Benefits of naps

Sally sat on her bed with her homework on her lap and did her best to focus. She was exhausted from a day of school and softball practice and she wanted to finish her homework before she went to sleep, but as she started to fill out the sheet in front of her she drifted off to sleep. She woke up an hour later, at first frustrated that she had wasted time that could have spent working. But when she started on her homework again, she was more focused and aware than before and had soon finished her work.

Taking a short nap (between 20-30 minutes) has been proven to have many physical benefits. According to a study done by NASA, sleepy military pilots and astronauts who took a 40-minute nap improved their alertness by 100% and their overall performance by 34%.

Not only do naps improve your physical performance, but it can also have psychological or even medical benefits.

According to the National Sleep Foundation, naps can allow you to relax and rejuvenate and scheduled napping is also prescribed for those who suffer from narcolepsy, a sleep disorder which causes excessive daytime sleeping. A scheduled nap every day may help with the need to sleep during the day.

There are also different types of naps that can be beneficial in different situations, we already described a situation in which scheduled napping would be beneficial. Scheduled napping is similar to planned napping which is when you plan to take a nap before you actually get tired, for example, when you know you will have to be awake later than usual a planned nap can help you be more rested.

Emergency napping is used when you are too tired to continue an activity, an emergency nap can help with drowsiness and fatigue and is especially helpful if you are too tired to drive.

Habitual napping is when someone takes a nap at the same time every day, similar to scheduled napping. Children use habitual napping every day, but these naps are not only useful to children but adults too.

Even with all of these benefits, naps may not always be helpful. Naps that are too long may cause sleep inertia which can include disorientation and grogginess and can last up to 30 minutes. This may be a short amount of time but this can still affect those who are very active right after a long nap.

Naps may also have a negative effect on your other scheduled sleep.

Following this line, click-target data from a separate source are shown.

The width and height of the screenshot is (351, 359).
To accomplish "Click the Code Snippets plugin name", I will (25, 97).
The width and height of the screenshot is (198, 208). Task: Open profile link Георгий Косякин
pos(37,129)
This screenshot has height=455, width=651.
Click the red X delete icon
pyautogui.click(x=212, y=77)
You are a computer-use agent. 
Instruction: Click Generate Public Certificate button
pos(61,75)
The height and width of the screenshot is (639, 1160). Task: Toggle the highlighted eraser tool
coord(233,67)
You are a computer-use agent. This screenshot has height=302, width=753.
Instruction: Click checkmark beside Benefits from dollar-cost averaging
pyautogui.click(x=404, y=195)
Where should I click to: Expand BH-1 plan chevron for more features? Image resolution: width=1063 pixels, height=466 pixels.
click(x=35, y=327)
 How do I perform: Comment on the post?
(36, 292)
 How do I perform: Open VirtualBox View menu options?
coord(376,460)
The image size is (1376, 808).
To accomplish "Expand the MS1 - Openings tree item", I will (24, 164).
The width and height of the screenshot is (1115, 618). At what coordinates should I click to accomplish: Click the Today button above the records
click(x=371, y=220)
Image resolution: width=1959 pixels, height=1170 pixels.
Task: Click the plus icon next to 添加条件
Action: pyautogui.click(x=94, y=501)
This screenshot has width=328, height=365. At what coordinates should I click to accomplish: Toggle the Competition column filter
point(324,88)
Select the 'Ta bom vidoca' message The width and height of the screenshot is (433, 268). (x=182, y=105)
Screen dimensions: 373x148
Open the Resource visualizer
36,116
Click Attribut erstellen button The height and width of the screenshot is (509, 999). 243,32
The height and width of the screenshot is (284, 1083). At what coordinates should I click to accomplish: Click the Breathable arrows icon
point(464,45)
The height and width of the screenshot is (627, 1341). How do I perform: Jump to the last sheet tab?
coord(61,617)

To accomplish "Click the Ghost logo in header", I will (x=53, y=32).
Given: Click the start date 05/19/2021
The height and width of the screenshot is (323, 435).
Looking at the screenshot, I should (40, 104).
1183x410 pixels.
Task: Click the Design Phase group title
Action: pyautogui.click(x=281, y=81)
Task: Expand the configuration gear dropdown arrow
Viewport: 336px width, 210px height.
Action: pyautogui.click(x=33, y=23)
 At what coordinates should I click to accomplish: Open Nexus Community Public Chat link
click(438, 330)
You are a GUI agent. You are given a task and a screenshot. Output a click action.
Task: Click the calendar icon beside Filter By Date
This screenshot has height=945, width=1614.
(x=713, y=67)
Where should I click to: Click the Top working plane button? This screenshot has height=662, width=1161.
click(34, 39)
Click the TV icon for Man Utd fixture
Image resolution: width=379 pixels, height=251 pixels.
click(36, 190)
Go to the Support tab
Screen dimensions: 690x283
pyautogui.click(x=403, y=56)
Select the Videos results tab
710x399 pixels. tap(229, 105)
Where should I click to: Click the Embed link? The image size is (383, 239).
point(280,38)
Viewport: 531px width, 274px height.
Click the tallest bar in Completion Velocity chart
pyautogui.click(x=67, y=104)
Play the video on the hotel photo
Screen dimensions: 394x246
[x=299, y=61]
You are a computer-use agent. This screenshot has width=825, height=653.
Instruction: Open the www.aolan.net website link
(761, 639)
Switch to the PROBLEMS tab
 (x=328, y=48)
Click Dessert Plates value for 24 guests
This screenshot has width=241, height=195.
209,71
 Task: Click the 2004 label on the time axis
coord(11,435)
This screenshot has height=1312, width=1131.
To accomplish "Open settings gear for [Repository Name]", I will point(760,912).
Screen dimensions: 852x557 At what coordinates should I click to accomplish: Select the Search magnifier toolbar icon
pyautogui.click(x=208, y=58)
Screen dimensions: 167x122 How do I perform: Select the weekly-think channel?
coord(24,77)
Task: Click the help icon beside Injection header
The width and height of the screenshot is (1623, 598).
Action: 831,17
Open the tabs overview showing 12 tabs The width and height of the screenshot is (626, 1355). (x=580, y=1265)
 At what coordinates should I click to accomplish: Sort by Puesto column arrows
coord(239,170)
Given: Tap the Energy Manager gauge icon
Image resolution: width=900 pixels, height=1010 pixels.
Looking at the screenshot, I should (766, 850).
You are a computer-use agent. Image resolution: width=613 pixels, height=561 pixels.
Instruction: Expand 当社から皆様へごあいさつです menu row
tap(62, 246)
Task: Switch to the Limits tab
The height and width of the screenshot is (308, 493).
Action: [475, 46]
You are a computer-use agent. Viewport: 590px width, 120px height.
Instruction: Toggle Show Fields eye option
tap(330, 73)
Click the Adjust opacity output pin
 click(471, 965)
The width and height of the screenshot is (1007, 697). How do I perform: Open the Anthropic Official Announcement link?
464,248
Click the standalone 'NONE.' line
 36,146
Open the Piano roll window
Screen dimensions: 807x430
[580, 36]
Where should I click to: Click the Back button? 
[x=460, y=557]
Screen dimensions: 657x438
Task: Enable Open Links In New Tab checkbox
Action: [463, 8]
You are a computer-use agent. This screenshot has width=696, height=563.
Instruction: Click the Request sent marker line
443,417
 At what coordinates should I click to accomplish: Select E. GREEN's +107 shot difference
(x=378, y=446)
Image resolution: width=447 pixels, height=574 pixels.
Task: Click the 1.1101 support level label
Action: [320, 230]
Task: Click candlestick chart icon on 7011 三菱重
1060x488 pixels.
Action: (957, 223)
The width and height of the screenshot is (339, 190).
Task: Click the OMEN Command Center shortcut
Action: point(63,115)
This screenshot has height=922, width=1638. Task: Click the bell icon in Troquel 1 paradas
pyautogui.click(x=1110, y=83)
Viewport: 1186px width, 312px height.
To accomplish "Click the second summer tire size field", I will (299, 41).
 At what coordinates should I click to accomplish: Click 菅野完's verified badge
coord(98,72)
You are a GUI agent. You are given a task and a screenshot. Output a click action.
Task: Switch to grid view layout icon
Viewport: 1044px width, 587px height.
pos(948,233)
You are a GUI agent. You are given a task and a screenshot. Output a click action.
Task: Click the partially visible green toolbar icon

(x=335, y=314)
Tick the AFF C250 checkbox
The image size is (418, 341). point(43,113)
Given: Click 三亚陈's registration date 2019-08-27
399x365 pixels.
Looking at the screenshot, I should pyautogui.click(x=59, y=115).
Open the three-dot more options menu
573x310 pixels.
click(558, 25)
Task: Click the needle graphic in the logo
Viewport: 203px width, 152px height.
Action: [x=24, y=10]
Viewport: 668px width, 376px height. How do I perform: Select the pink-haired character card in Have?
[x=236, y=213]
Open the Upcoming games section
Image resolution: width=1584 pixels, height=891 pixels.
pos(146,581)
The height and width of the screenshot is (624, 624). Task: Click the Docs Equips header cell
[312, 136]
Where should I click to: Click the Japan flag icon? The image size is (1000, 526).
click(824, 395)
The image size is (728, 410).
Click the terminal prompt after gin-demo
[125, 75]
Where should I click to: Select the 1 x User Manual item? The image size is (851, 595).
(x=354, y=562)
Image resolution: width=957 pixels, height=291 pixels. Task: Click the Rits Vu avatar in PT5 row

Although naps usually don’t affect other sleeping patterns, longer naps can make going to sleep later in the day more difficult. Sleeping at night may also become difficult if you take a nap too late in the day.

Although napping may cause sleep inertia or harm your other sleeping patterns, it usually is beneficial to your mental and physical health, helping you rejuvenate and eliminate drowsiness while improving your focus and alertness.